Ana y Prasky notaron la bizarría del momento. A cada minuto, Prasky encajaba más la analogía del panadero y la alpargata de tela, inservible para la mayoría de los propósitos mundanos. Si antes era un Comandante derrotado por cinco viejas chillonas y luego por tres gorilas brutalmente analfabetos, ahora lo había disminuido un objeto inanimado. No había honor en nada de eso y menos en su soldado sobándole la pata, comparando su tragedia a nada, arrastrando su hombría al nivel que correspondía, el del niño reclamante. Sí, un mostrador no es gran cosa; un caballo te demuele. El panadero no podía con su propia levedad.

En realidad —se animó Prasky entonces—, creo que lo que va a pasar antes que su dolor es este lío, Comandante.

Porchetito era pura contrariedad.

No sé, déjeme pensar, carajo. No es momento para que las cosas se den así. ¿Quién iba a pensar...? ¡¿Cómo mierda llegaron estos acá?! ¡¿Dónde están los de la comisión?! ¡¡¡Carlitos!!!

El Comandante Trotsky entró raudo. Tenía el rostro cubierto de harina.

¿Qué pasó con los del bar?

No sé, no llegaron.

¡Claro que no llegaron, boludo! ¡Si a Giusti se lo llevaron los gordos!

No se puede confiar en nadie, Comandante...

Esta vez, Porchetto entendió la ironía de Prasky. Su rostro se encendió un instante y se le profundizó la mueca de la boca. Estaba intentando salir del lugar del niño adolorido y pasar a Porchetito, luego a Porchetto, a Porchetito Marx y de allí al Comandante Marx, líder supremo de la revolución de Estación Alicia. Todo eso tomó segundos invisibles para todos, menos para la necesidad de hombría del retornado Comandante.

No se pase de vivo, ¿quiere?... Braulio, deje eso... Comandante Trotsky, búsqueme a la comisión en el bar. Y llamen a los encargados de las armas. Los quiero a todos aquí. Ya mismo. Hay que hacer algo urgente. Este viejo no nos va a joder. Seguro que piensa volver con algunos peones bosteros de esos campos.
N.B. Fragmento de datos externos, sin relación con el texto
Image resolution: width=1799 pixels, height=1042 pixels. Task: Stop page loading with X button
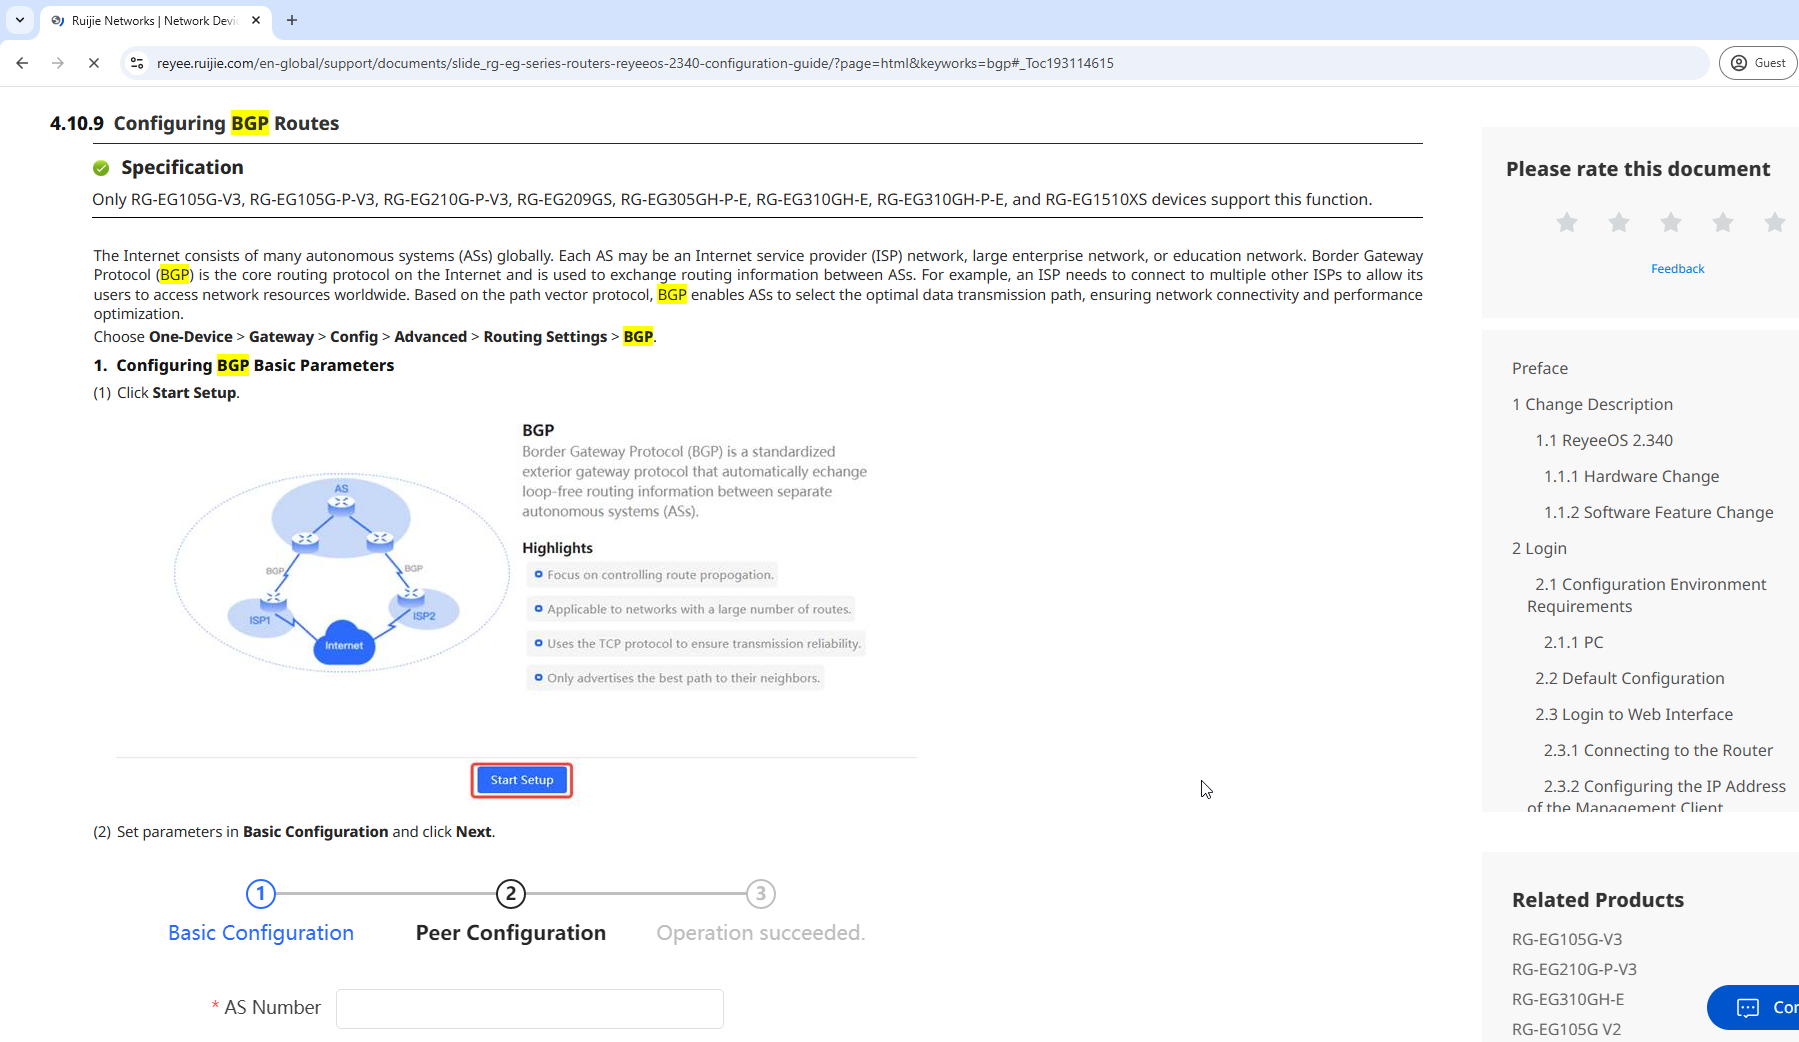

Epa, cuidao, tranquilo, che... Bosta tiran la vaca, y nosotro no somo mierda ‘e buey.

Braulio se había erguido herido en su orgullo simplón.

Disculpe, Braulio, tiene razón. Ustedes no son mierda, mierda son los que andan con el estafador de Giusti. Perdone otra vez.

¿Qué piensa hacer, Porchetto? —intervino Prasky.

Eso lo voy a ver en unos segundos. Distraído no me agarran.

Bueno, ya van dos y todavía no movió sus piezas, viejo.

Ana le hizo saber a Prasky con un golpe de ojos que volvía a desubicarse y el otro gesticuló haciéndose el desentendido. La maestra se dirigió entonces al panadero.

Porchetito, voy a ver si encuentro algo con qué bajar la inflamación. A lo mejor ayuda un poco de agua caliente con sal, una salmuerita casera. Déjeme ver qué tiene Lopes —propuso, y mirando a Prasky—. Vos, acompañame...

¿Otra vez yo acompañando? ¿Qué soy, el perro del pueblo?

Prasky salió tironeado de la manga por la maestrita. Una vez que abandonaron el cuarto, el Comandante Marx relajó el personaje y dejó salir nuevamente a Porchetito. El dolor se mezclaba con el calor y la humedad. Y todo con el fracaso. Comenzó a sentir que estaba preso de una circunstancia ingobernable.

Ay, Braulio, masajeame que me duele hasta el culo.

Plebeyo frente al rey caído, el peón se inclinó a los pies del panadero.